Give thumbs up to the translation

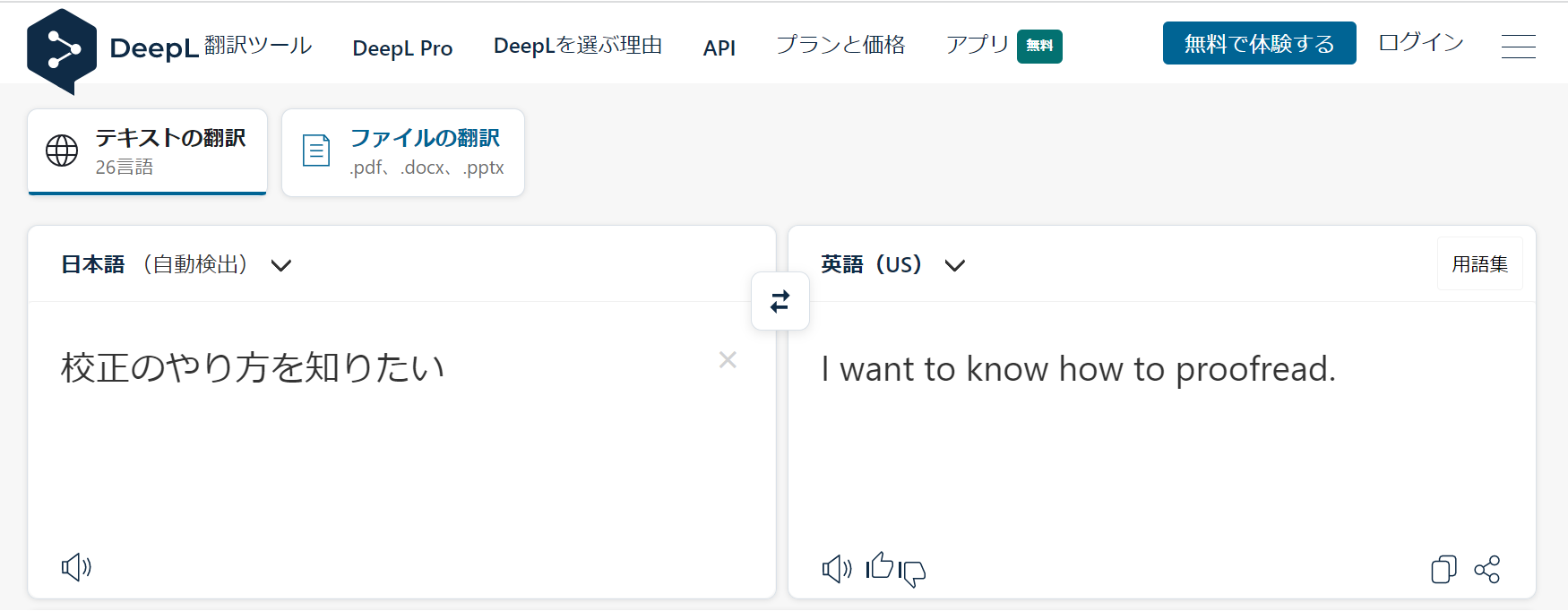tap(880, 565)
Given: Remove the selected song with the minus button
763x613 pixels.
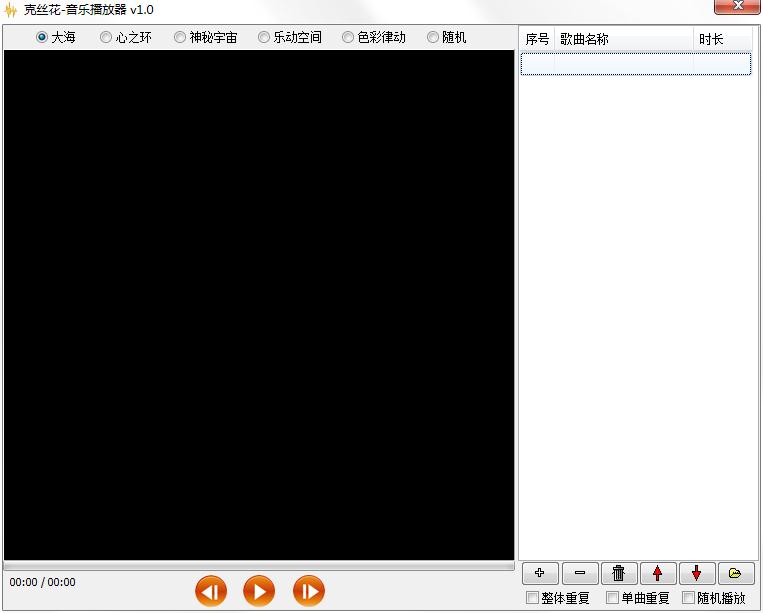Looking at the screenshot, I should click(580, 573).
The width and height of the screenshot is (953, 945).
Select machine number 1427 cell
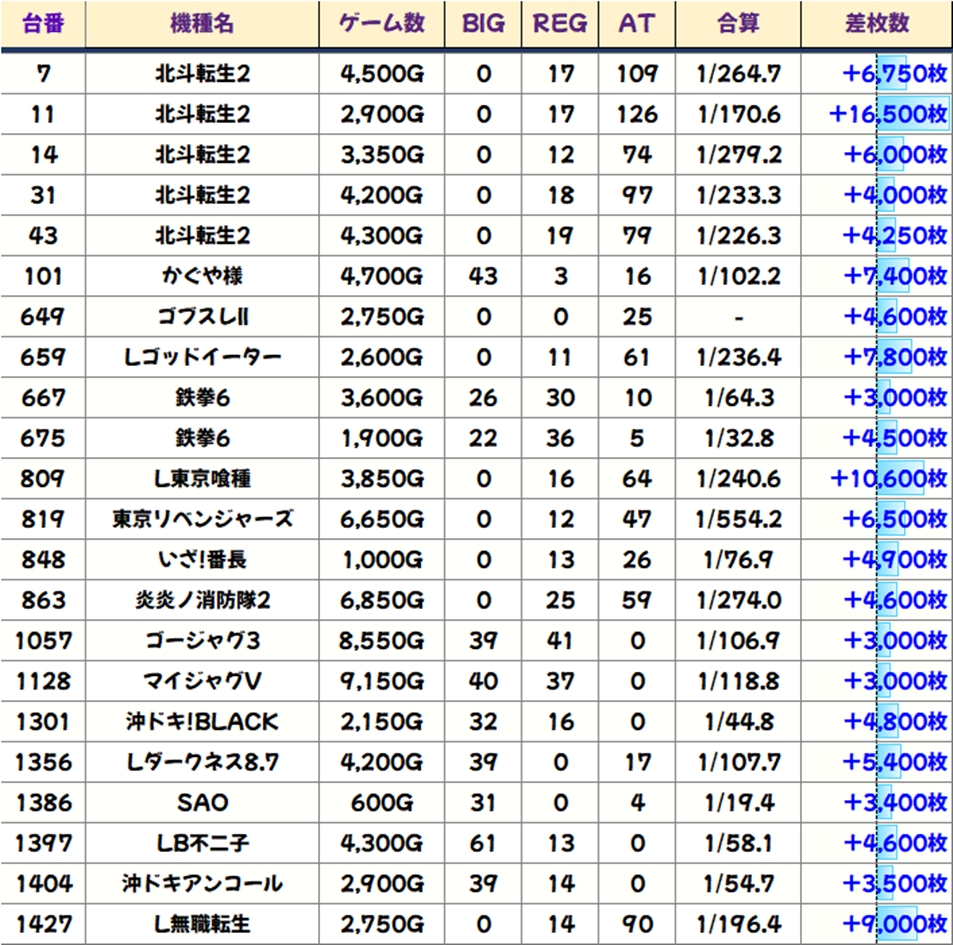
____________
Reproduce the material above exactly, but only from the line with "763x613 pixels." through its last line, leaving pictures out.

(ANSWER SECTION):
763x613 pixels.
Looking at the screenshot, I should click(580, 573).
The width and height of the screenshot is (953, 945).
Select machine number 1427 cell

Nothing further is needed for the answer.